## What the task asks
In the listing below, a line holding "[combobox] (69, 378)" and a line holding "Weitere Videos (68, 1609)" mark the range. Retype both exactly, with all lines between them.

## Working data
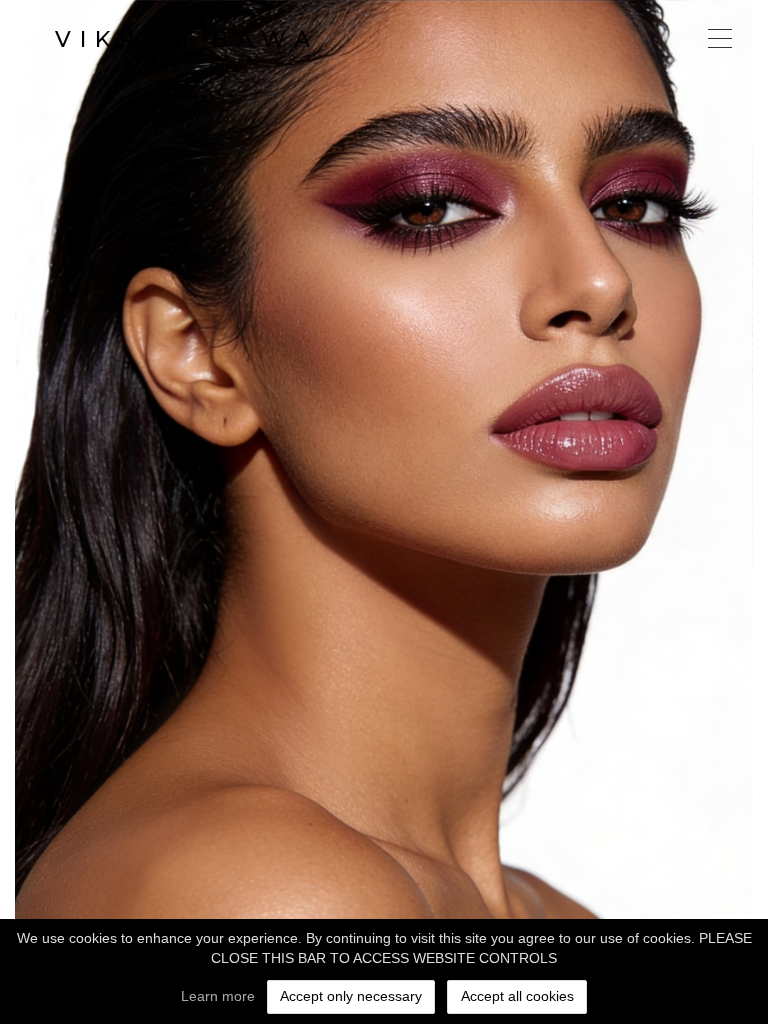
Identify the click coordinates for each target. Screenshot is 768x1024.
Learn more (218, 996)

==

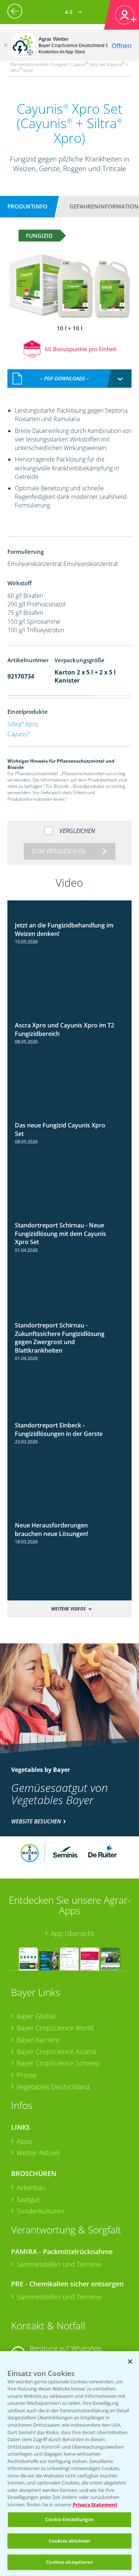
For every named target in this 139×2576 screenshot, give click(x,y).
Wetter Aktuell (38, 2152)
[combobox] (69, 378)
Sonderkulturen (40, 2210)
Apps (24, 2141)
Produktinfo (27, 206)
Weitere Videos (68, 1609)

## Exercise result
[combobox] (69, 378)
Sonderkulturen (40, 2210)
Apps (24, 2141)
Produktinfo (27, 206)
Weitere Videos (68, 1609)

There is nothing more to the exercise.